Databases: compile historical data obtained from mesoscale and short-term cruises and monitoring programmes to determine the hydrographic fields and the temporal and spatial distributions of phytoplankton, with an emphasis on HABs.
Second phase (depending on the outputs of the first phase)
To design multidisciplinary large and mesoscale field observations during the HAB season (spring to autumn) to identify areas of higher HAB prevalence.
To plan multidisciplinary cruises of short duration to specifically address the transport of HABs. For example, a series of across-shelf transects could be occupied alongshore during a HAB event to document transport processes.
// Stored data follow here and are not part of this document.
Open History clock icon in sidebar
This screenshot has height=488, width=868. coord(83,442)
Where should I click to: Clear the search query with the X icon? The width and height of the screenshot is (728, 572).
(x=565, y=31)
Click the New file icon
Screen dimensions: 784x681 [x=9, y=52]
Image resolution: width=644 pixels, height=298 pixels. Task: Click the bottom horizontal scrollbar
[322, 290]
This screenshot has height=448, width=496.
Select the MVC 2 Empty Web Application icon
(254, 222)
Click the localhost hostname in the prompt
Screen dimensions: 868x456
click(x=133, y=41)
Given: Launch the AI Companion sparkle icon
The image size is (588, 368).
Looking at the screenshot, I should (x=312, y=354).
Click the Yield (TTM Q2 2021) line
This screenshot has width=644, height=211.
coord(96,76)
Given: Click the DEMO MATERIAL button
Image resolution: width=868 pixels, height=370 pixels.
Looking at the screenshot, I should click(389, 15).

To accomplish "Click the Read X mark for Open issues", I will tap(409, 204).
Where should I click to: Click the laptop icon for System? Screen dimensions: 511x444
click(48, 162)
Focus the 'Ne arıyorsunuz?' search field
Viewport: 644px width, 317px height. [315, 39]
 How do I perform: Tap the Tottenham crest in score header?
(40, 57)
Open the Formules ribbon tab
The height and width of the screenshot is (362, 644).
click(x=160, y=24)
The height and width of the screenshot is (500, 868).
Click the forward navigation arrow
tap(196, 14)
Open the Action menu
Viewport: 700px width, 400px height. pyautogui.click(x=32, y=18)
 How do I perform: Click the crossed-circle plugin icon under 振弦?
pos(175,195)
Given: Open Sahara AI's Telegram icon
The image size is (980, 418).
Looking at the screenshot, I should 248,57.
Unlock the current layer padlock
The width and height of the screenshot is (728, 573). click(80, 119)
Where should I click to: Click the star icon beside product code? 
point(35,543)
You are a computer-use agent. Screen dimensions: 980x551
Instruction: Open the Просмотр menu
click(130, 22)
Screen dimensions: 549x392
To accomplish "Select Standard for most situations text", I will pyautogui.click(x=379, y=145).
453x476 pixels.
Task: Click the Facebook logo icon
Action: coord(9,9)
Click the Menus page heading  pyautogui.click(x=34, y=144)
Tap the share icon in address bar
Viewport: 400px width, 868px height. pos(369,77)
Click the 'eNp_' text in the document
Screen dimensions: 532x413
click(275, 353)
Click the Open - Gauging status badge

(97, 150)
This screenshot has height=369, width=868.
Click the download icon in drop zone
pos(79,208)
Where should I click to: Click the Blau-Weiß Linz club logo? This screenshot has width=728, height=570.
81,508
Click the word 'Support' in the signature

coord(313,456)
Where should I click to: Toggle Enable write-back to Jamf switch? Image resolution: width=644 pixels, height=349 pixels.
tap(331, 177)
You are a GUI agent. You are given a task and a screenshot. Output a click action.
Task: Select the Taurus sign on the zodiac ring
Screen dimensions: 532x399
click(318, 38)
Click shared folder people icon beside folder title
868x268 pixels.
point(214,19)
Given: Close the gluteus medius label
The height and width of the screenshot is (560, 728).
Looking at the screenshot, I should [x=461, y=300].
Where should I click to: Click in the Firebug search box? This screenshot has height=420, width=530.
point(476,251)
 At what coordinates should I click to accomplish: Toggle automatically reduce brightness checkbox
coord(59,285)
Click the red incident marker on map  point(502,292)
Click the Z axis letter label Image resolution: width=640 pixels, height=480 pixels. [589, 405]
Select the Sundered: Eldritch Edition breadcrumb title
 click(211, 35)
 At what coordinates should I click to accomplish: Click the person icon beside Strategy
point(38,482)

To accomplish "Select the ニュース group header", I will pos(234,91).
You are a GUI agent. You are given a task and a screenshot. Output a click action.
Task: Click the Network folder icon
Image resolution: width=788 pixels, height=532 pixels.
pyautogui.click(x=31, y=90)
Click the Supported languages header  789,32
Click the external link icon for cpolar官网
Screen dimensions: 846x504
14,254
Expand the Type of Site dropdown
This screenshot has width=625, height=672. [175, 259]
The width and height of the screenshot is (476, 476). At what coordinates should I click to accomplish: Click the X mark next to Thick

Genetic identification of populations may assist in determining if populations or conditions propagate alongshore.
1] To determine the relative importance of alongshore and across-shelf and poleward vs. equatorward processes in the accumulation, transport and dispersion of HABs and/or toxicity in the four eastern boundary upwelling regions.
2] To model and forecast the appearance of HABs (toxicity) in coastal environments.